2. Prepare a cebolinha
Lave bem as cebolinhas e corte-as no comprimento da sua frigideira. Se estiver usando frutos do mar, tempere levemente com sal e pimenta.

3. Frite o pajeon
Aqueça bem a frigideira em fogo médio-alto e adicione uma quantidade generosa de óleo. Quando o óleo estiver quente, disponha as cebolinhas em camadas no fundo da frigideira. Despeje a massa por cima, cobrindo toda a cebolinha. Se estiver usando frutos do mar, distribua por cima da massa agora.

4. Doure dos dois lados
Cozinhe por 3 a 4 minutos até a parte de baixo estar bem dourada e crocante. Vire com cuidado e pressione levemente com a espátula. Cozinhe por mais 2 a 3 minutos até o outro lado estar igualmente dourado.

5. Prepare o molho
Enquanto o pajeon frita, misture todos os ingredientes do molho em uma tigelinha. Prove e ajuste o equilíbrio entre salgado, ácido e doce conforme seu gosto.

6. Sirva imediatamente
Corte o pajeon em pedaços retangulares ou quadrados e sirva quente com o molho ao lado.

Pajeon receita

Dicas para um pajeon perfeito

  • Frigideira antiaderente é essencial para virar sem quebrar.
  • Não mexa enquanto frita — deixe a massa firmar antes de virar.
  • Óleo generoso é o segredo da crocância. Não economize.
  • Coma na hora — o pajeon perde a crocância rapidamente se ficar esperando.

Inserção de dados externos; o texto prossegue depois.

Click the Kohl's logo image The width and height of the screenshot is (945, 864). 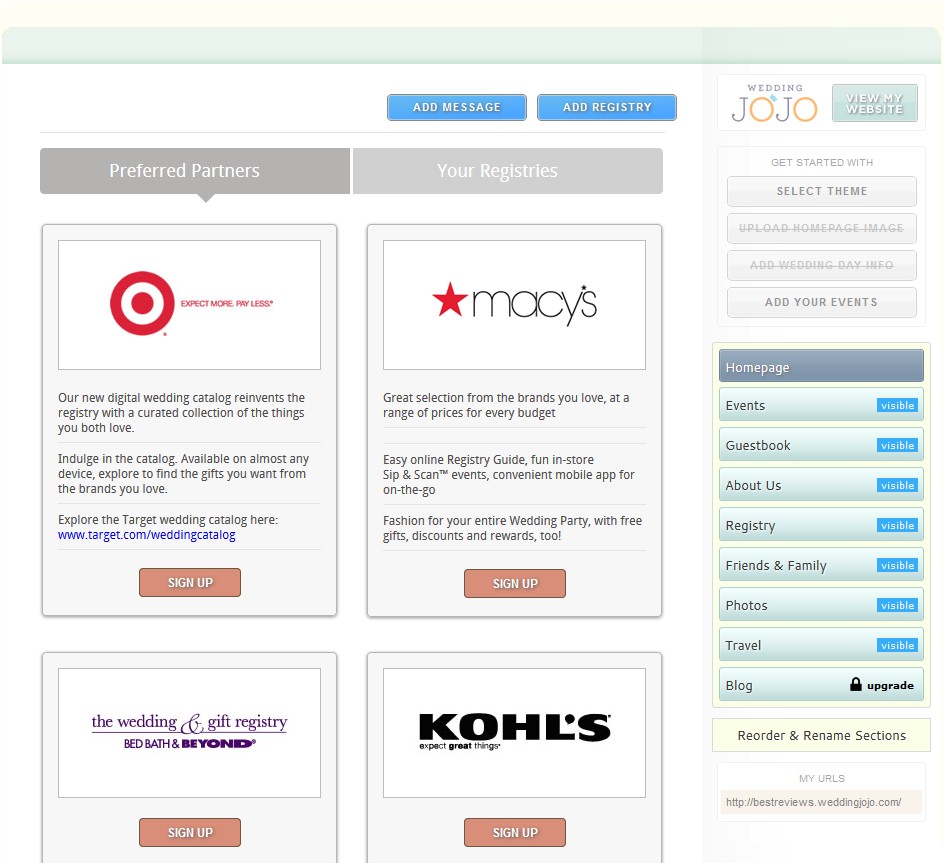click(514, 732)

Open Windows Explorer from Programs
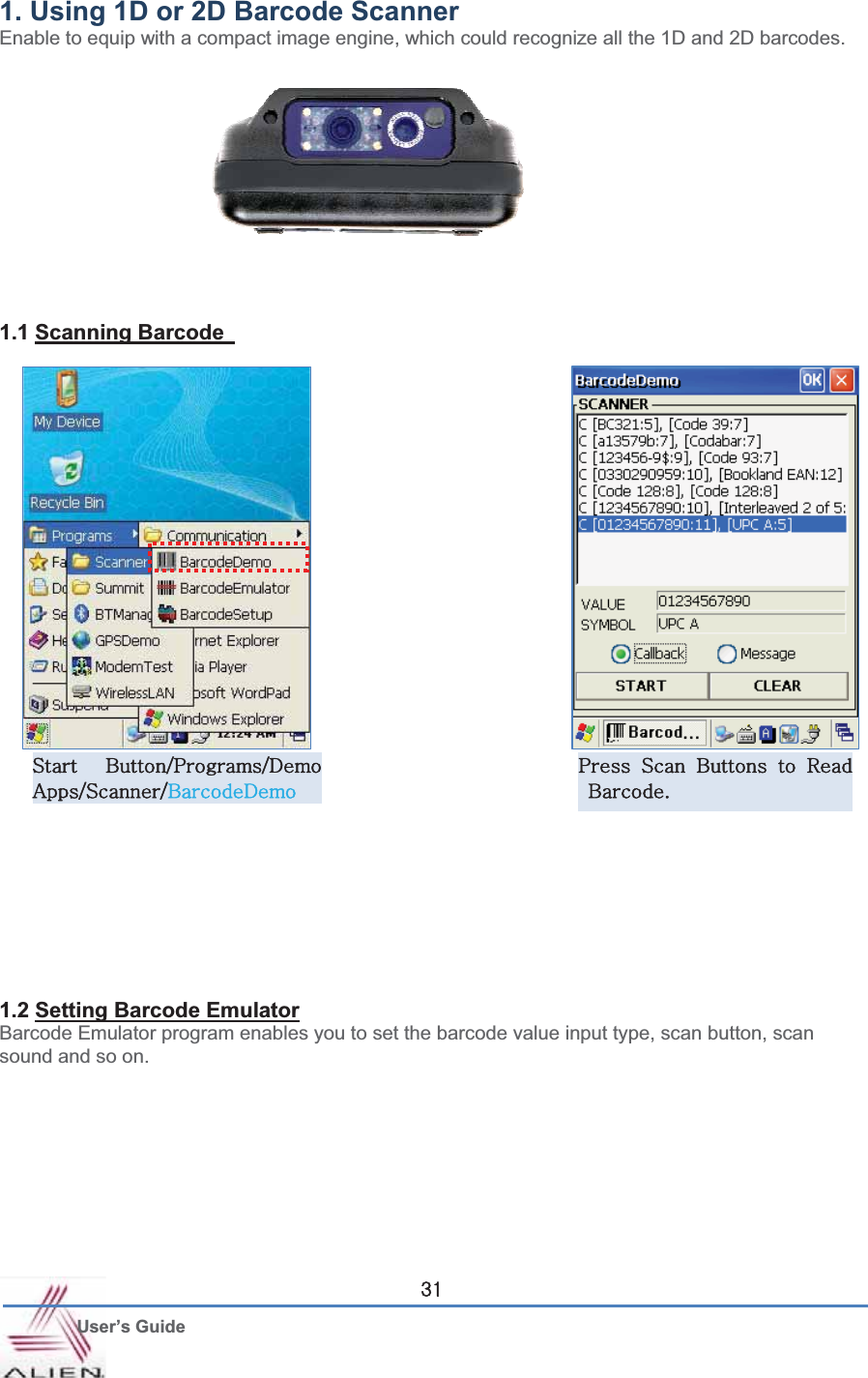point(225,719)
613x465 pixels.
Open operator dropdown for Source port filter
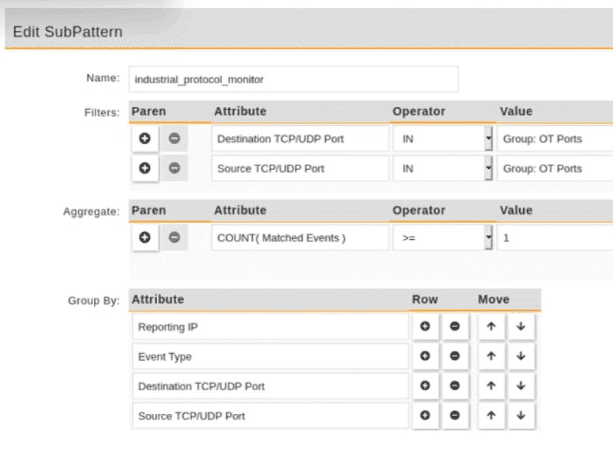[488, 168]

Onde encontrar os ingredientes no Brasil

Se você está no Brasil e quer fazer a receita original, os ingredientes são fáceis de encontrar. A cebolinha está em qualquer mercado. O shoyu e o vinagre de arroz você encontra em mercados asiáticos — em São Paulo, o bairro da Liberdade tem várias opções. O makgeolli, se quiser a experiência completa, pode ser encontrado em lojas de produtos coreanos na região do Bom Retiro.


Conclusão

O pajeon é uma daquelas receitas que provam que a culinária coreana não é complicada — ela é inteligente. Com poucos ingredientes e uma técnica simples, você consegue um resultado surpreendente: crocante por fora, macio por dentro, cheio de sabor.

Experimente numa tarde de chuva. Coloque uma música coreana, prepare o molho e ouça o som da massa caindo na frigideira. Você vai entender por que os coreanos amam tanto esse prato.